Sometimes you feel something so deeply the words to describe it are inaccessible. And then something wonderful happens and a fellow traveller gifts them to you. Richard Rohr is such a person. His series on liminal space he has gifted us a beautiful and powerful articulation of everything we have been feeling about the Covid season. It’s the most articulate and helpful thing we’ve read during the past year.
In a handful of short reflections Rohr gives us a set of lenses and navigation beacons to help us to live well in these uncharted and turbulent times. Here’s his explanation of liminal space from his first post entitled Between Two Worlds;
“Liminal space is an inner state and sometimes an outer situation where we can begin to think and act in new ways. It is where we are betwixt and between, having left one room or stage of life but not yet entered the next. We usually enter liminal space when our former way of being is challenged or changed—perhaps when we lose a job or a loved one, during illness, at the birth of a child, or a major relocation. It is a graced time, but often does not feel “graced” in any way. In such space, we are not certain or in control. This global pandemic we have faced is an example of an immense, collective liminal space.”
He continues ...
“The very vulnerability and openness of liminal space allows room for something genuinely new to happen. We are empty and receptive—erased tablets waiting for new words. Liminal space is where we are most teachable, often because we are most humbled. Liminality keeps us in an ongoing state of shadowboxing instead of ego-confirmation, struggling with the hidden side of things, and calling so-called normalcy into creative question.”

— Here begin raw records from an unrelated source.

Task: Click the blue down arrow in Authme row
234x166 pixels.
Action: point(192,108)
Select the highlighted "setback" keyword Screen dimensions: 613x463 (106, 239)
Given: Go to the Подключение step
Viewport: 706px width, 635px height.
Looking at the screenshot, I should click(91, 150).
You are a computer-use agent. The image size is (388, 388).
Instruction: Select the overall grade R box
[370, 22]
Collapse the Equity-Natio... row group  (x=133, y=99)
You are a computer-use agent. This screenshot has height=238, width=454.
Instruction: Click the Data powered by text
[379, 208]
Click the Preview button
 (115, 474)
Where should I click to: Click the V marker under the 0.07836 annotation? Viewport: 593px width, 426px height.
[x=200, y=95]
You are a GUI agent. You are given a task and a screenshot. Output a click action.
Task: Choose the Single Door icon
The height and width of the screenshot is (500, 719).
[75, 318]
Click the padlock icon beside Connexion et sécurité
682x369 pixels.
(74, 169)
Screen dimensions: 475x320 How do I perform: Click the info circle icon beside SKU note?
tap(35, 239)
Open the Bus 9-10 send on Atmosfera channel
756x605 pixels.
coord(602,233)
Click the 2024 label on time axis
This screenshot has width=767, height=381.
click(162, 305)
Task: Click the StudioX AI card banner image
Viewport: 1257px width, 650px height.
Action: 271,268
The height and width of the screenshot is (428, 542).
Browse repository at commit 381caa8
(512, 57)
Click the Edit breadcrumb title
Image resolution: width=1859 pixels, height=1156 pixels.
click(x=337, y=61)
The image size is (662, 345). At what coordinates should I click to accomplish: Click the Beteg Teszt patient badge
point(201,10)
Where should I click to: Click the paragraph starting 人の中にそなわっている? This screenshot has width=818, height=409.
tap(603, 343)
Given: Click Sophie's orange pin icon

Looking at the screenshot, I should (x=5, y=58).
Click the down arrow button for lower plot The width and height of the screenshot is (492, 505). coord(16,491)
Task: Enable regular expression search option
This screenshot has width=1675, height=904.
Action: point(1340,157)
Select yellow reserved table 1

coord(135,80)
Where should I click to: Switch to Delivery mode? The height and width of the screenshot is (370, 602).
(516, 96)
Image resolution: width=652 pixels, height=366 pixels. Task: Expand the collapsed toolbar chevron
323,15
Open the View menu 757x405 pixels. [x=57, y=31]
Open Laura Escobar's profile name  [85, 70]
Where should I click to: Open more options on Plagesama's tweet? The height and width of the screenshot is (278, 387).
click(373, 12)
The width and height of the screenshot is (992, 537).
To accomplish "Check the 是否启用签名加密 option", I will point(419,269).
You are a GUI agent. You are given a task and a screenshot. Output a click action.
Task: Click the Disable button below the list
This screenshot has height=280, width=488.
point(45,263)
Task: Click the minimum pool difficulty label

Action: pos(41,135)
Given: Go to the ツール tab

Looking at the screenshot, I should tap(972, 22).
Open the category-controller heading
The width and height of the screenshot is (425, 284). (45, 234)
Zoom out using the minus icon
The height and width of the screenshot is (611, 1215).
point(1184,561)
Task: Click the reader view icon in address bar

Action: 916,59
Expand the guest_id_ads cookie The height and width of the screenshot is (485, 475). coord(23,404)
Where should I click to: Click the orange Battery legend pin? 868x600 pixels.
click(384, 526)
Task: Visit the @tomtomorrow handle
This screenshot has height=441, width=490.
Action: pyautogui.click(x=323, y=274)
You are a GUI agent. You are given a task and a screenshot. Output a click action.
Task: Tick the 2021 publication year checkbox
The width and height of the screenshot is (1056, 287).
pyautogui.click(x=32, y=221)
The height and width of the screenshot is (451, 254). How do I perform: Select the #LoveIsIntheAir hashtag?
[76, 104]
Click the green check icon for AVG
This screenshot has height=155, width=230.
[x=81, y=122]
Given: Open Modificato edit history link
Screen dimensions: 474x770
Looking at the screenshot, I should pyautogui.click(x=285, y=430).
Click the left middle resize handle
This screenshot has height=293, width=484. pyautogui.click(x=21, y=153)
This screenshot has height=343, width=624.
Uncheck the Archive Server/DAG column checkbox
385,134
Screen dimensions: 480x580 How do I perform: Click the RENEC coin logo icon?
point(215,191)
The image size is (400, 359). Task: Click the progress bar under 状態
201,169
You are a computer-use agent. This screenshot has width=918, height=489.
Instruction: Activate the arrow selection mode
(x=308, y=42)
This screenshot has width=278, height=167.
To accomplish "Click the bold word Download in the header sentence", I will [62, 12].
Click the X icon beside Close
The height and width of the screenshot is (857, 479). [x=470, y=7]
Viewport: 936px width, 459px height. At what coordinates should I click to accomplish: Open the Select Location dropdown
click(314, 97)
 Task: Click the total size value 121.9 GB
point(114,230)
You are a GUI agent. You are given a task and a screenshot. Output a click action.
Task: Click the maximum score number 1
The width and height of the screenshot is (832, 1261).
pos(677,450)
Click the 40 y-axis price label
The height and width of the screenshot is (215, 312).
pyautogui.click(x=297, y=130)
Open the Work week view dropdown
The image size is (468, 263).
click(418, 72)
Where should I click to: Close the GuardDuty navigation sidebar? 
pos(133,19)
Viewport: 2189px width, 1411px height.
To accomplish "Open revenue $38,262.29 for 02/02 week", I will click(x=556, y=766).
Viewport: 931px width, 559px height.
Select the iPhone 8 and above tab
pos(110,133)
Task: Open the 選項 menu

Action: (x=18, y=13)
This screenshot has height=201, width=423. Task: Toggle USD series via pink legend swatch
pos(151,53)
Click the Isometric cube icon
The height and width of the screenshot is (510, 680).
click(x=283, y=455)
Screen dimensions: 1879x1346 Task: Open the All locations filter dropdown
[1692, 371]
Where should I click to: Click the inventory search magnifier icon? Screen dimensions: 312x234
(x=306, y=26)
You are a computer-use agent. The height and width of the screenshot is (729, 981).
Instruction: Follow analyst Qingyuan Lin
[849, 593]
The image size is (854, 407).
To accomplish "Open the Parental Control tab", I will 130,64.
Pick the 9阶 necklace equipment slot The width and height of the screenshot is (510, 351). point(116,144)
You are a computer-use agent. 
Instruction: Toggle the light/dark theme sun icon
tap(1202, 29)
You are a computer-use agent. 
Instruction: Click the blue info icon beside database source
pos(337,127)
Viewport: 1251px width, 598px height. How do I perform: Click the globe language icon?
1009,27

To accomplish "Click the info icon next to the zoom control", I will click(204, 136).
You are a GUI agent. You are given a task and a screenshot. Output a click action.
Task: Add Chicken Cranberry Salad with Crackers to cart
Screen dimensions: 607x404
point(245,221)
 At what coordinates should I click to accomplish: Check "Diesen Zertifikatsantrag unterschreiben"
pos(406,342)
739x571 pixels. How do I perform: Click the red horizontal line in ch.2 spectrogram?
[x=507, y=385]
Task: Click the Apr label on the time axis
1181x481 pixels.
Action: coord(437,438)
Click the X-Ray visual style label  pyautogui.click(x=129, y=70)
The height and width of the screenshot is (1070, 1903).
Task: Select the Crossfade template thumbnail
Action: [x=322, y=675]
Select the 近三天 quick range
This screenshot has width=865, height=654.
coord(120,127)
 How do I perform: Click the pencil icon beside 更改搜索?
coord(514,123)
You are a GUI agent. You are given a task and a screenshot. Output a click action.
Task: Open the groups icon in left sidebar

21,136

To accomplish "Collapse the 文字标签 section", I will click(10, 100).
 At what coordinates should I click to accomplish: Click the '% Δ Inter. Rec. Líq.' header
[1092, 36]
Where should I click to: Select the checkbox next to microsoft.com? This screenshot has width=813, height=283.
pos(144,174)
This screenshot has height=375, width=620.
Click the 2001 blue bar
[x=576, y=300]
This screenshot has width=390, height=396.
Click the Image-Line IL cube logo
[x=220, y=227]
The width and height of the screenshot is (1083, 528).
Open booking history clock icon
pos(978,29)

You can find the rest of Rohr’s series here. We hope you find them helpful and enjoy them as much we have. The post Seeing Beyond Ourselves is another favourite!
I’ll leave you with the thought that Liminal space exists between two normals. Only to the extent we embrace the disorder of liminal space will these normals be different. There is no new order without disorder. Helping people and organisations to embrace disorder is the key to helping them transform.